Max has been an important part of our family for over 11 years. He loves laying in the sunshine, walkies, sitting on my fluffy slippers, begging for scraps at my feet while I cook, eating the cat’s food, having his tummy tickled, watching movies with the family and he longs for Molly the cat to be his bestie, though Molly likes to pretend he doesn’t exist.
He’s annoying! He taps on the door to be let out and no sooner is he out than he wants to come back in. He hates the car, being left alone or having his feet touched. All of these will elicit the most annoying high pitched yelp from him.
He’s disgusting! His farts are enough to make your eyes water and he has a penchant for chewing the crutch out of knickers and eating the contents of the kitty litter tray.
He’s cute! He snores and walks like an old man but wags his tail and plays like a puppy.

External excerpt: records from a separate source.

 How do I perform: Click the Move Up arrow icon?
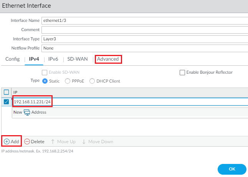point(53,141)
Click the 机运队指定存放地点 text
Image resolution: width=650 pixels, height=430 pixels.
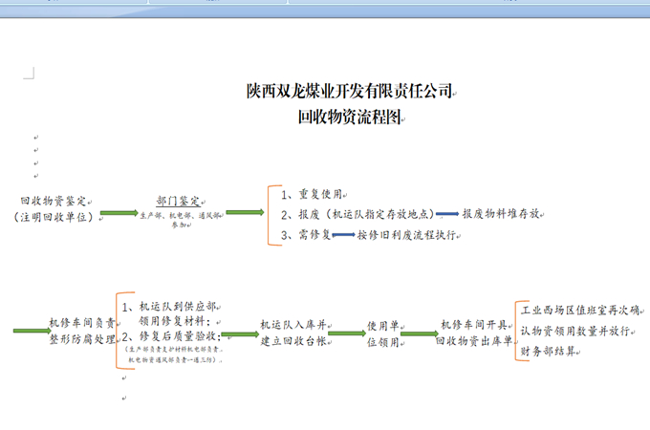pyautogui.click(x=382, y=214)
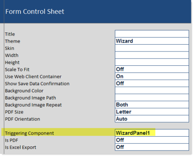Open Background Image Repeat value Both
The image size is (194, 156).
pos(152,105)
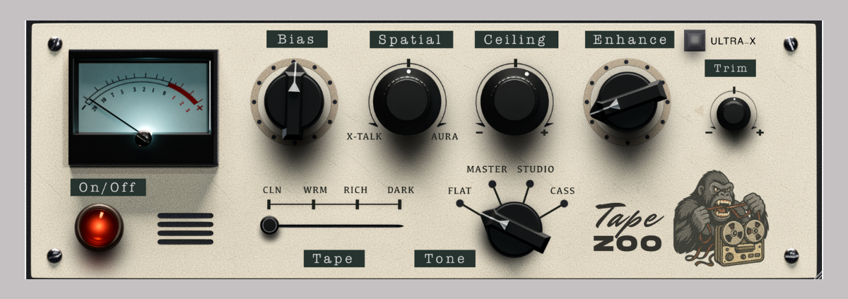Viewport: 848px width, 299px height.
Task: Click the VU meter display
Action: (143, 107)
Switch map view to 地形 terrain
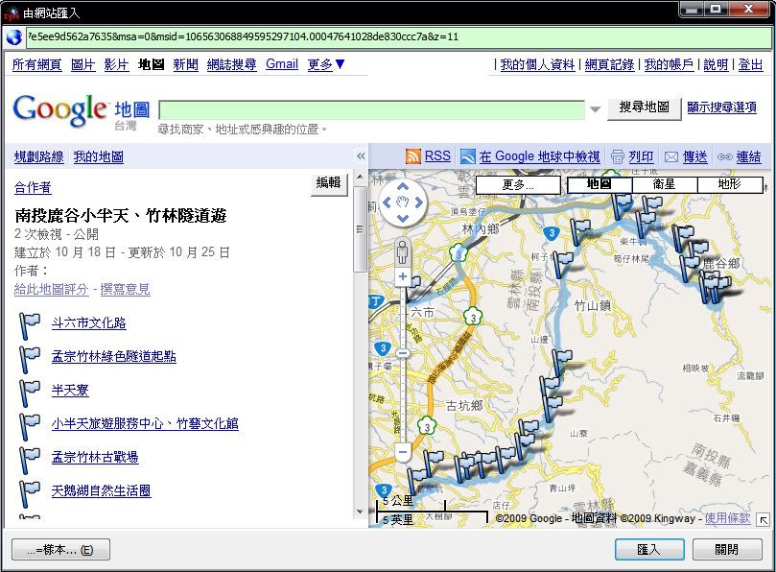776x572 pixels. [x=730, y=184]
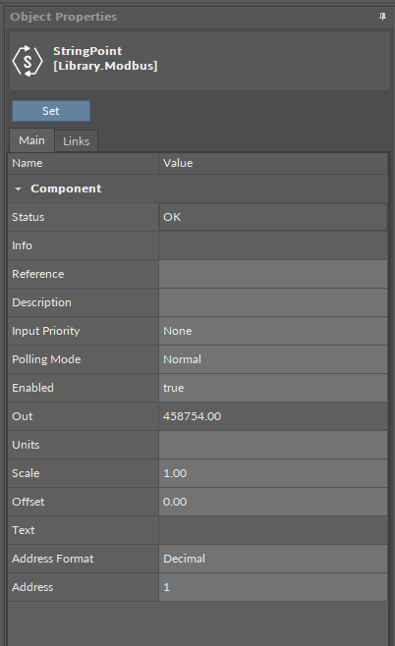Select the Main tab
This screenshot has height=646, width=395.
click(x=31, y=140)
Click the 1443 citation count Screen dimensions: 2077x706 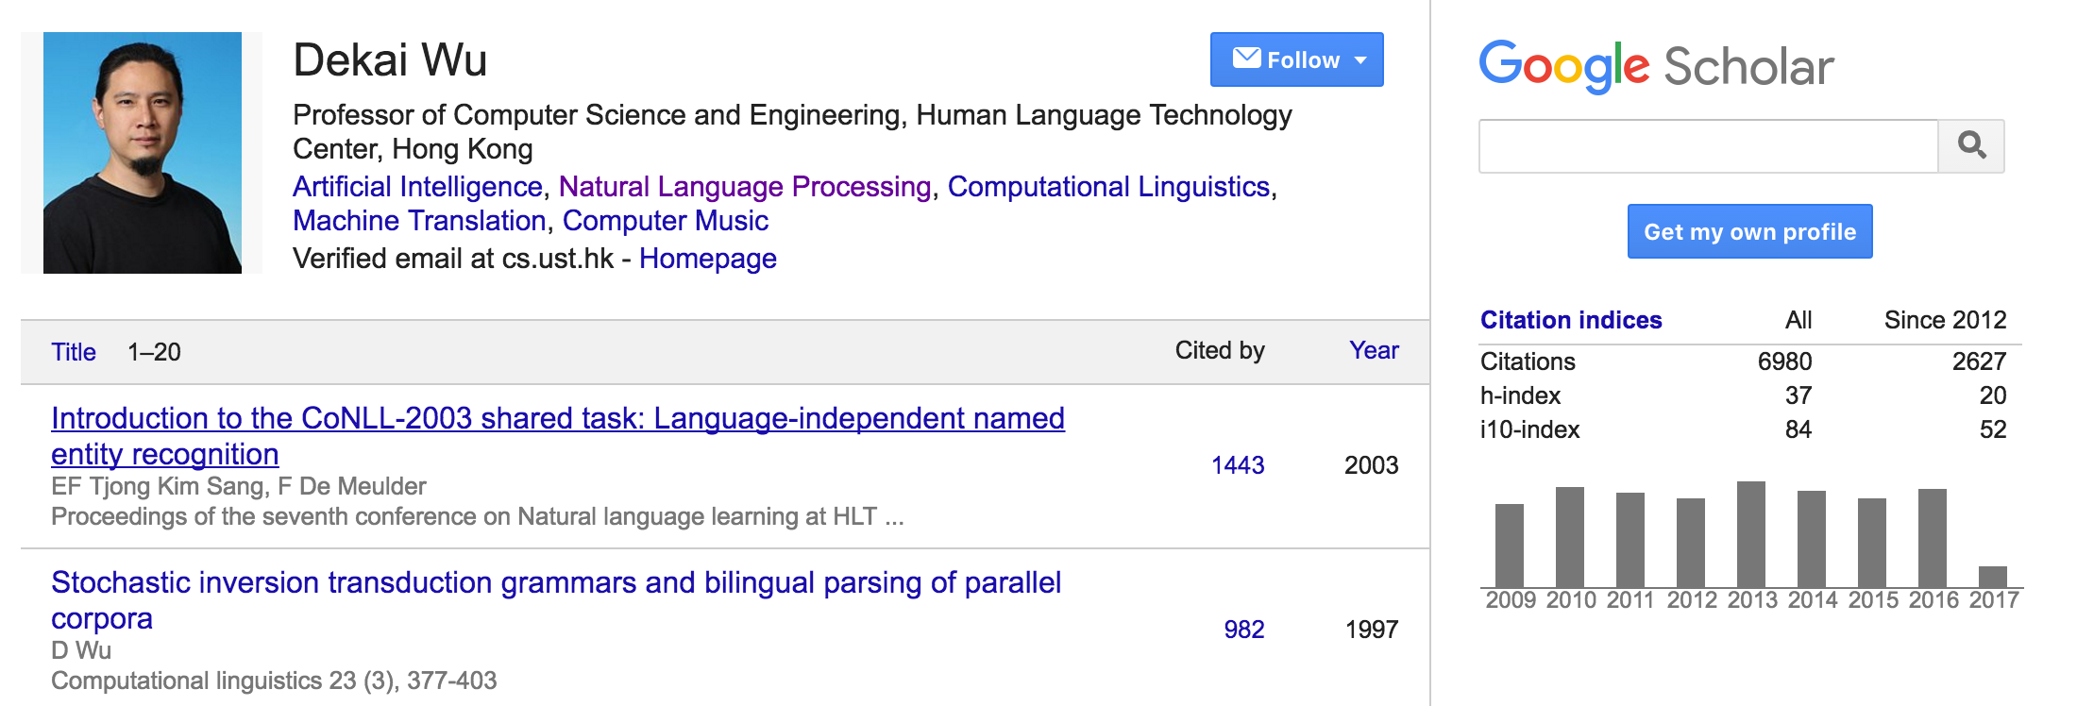coord(1237,465)
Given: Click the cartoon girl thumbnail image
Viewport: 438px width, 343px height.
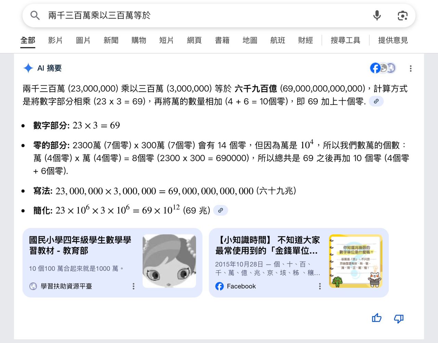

He’s loyal and trusting and loving and full of personality.
And he’s gone.
It all happened so suddenly that my mind still hasn’t caught up with it all.
On Good Friday Max was walking stiffly and whimpering. By the early hours of Saturday morning, concern grew to fear as his condition rapidly deteriorated and no amount of painkillers could bring him comfort. Hubby asked me to consider the unthinkable. No! I snapped. He’s not a disposable commodity!
The vet made me see it differently. It was time to step into Max’s shoes and think about what he would want. So on Saturday night, after a plethora of tests revealed there was very little hope, I conceded. And we prepared our daughters for the morning.
Morning was Easter Sunday, normally the happiest day of the year for me. This is the day that I am reminded that death is not and never was a part of God’s plan. So it was very ironic that this year, on this very special day, death was not only the focus, it was to be brought about by our own hand.
It was becoming clear that my dream of Max slipping away peacefully in his sleep was not going to happen. Instead, we had to play God. I prayed, pleaded, with God. Please! Do your job, don’t make me do it, it’s your job!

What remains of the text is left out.